The End of the Line for MeadWestvaco – January 2015 M&A Activity
Paper and packaging industry giant MeadWestvaco appears to be at the end of its life as an independent entity. The company agreed to a merger with RockTenn to form a yet-to-be-named successor company. RockTenn’s expertise in kraft paper, corrugated cartons and retail displays will combine with MeadWestvaco’s strengths in paperboard and folding cartons. The result will be a powerful player in the increasingly global packaging industry, with over $15 billion in annual revenues.
In apparent preparation for the deal with RockTenn, earlier in the month MeadWestvaco announced the spinoff of its chemical business into a separate public company. Only four days before the merger with RockTenn was announced, MeadWestvaco sold it European tobacco and confectionary folding carton packaging units to Sweden-based AR Packaging Group. That deal has the appearance of a fire-sale in today’s hot market for packaging-related acquisitions, selling at only 3.9 times trailing EBITDA, less than 50% of revenues.

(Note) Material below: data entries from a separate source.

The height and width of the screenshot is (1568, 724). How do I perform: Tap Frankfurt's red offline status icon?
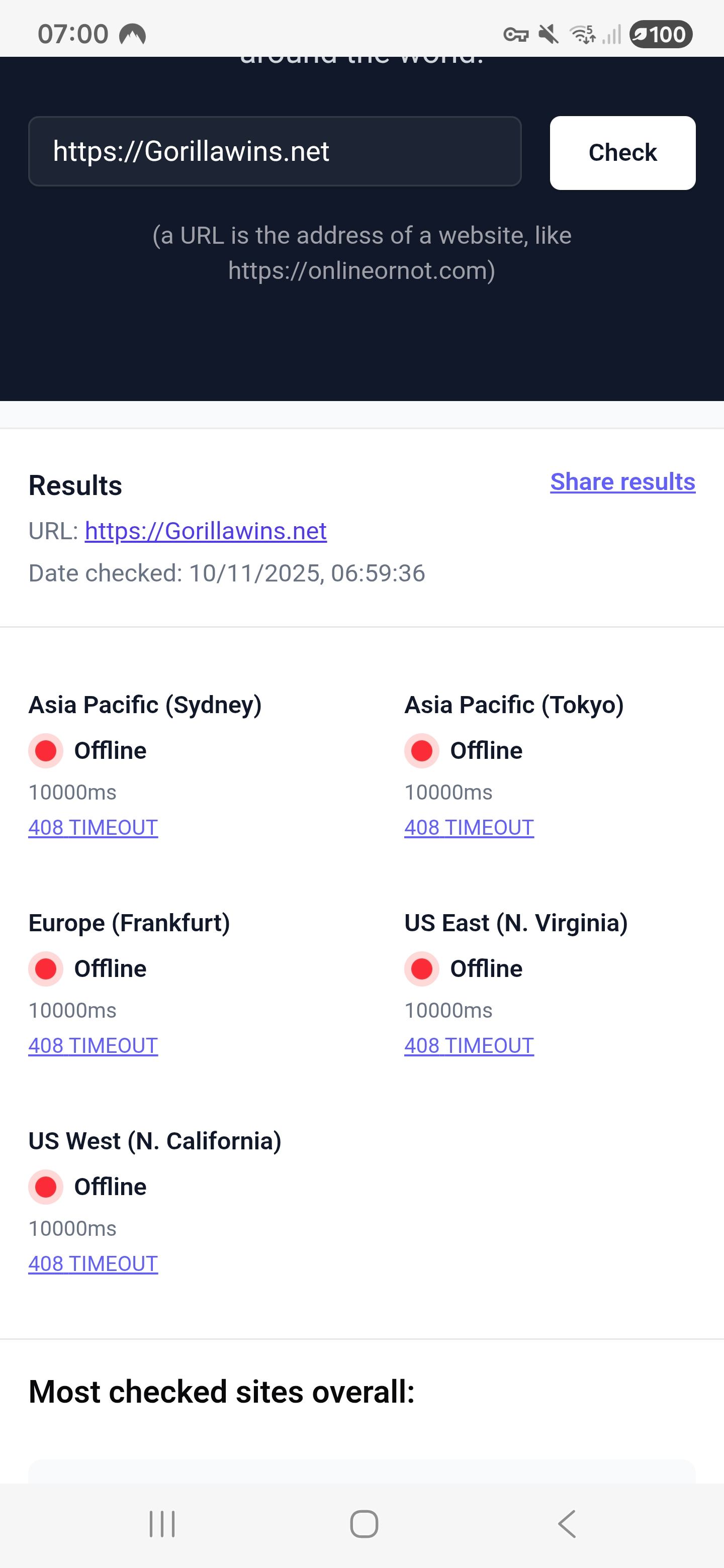coord(46,968)
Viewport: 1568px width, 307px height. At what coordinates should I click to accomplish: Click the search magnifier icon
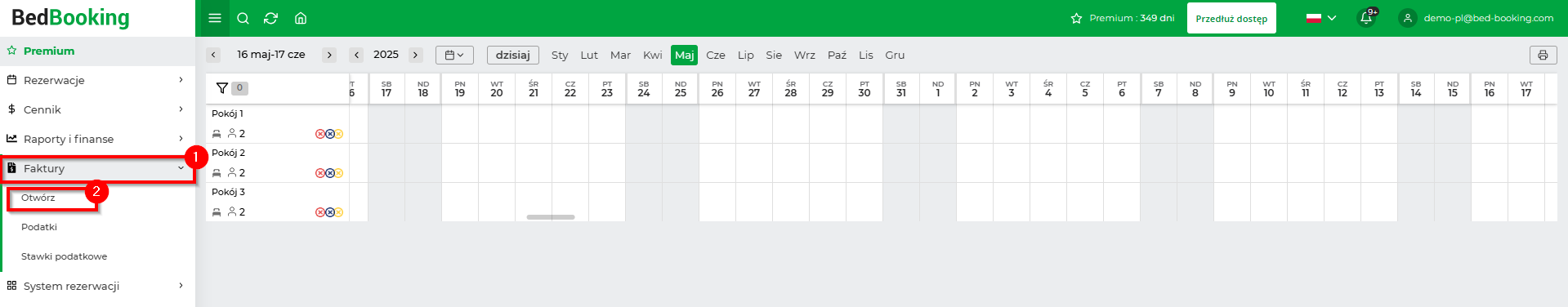[x=243, y=18]
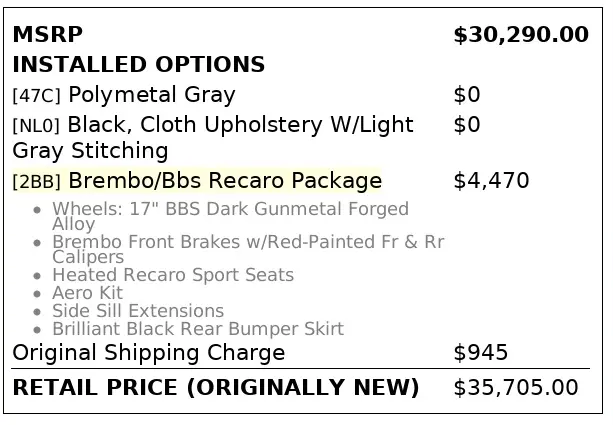Click the [47C] option code
The height and width of the screenshot is (425, 613).
coord(36,96)
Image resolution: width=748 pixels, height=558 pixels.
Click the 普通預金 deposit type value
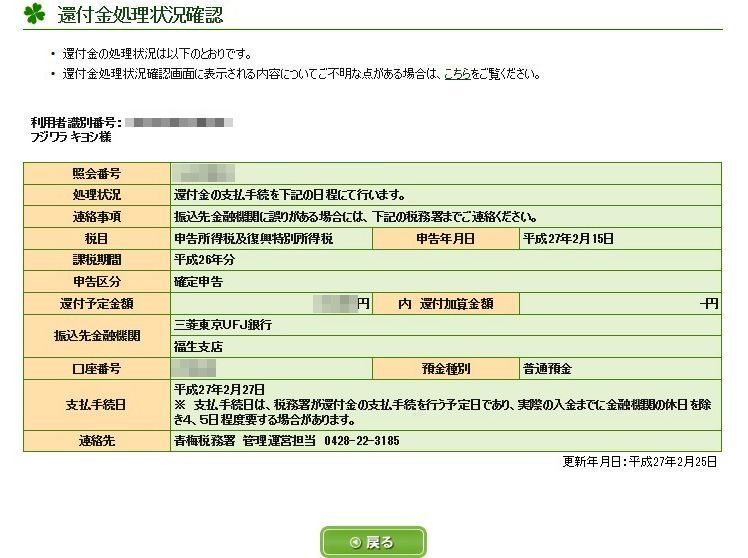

MeadWestvaco itself was born in 2002 from the combination of Westvaco, a descendant of the West Virginia Pulp and Paper Company, and The Mead Corporation, founded in 1846 by Colonel Daniel Mead to produce book papers in Dayton, Ohio. Prior to their merger, these two companies produced some of the workhorse papers of the commercial printing industry, Sterling from Westvaco and Mead Offset Enamel (or as we used to call it, simply “EmOhEee”). IN 2005, MeadWestvaco sold off its printing papers unit to Cerberus Capital Management to form NewPage, which itself ceased to exist earlier this month with the completion of its sale to Verso.
Packaging & Labels
Multi-Color Corporation, a frequent entry on the buy-side in our deal logs, was back again with its acquisition of a relatively small ($15 million revenue) producer of premium wine and spirit labels in Daventry, UK. In an apparently prescient branding decision, the target company is named Multi Labels.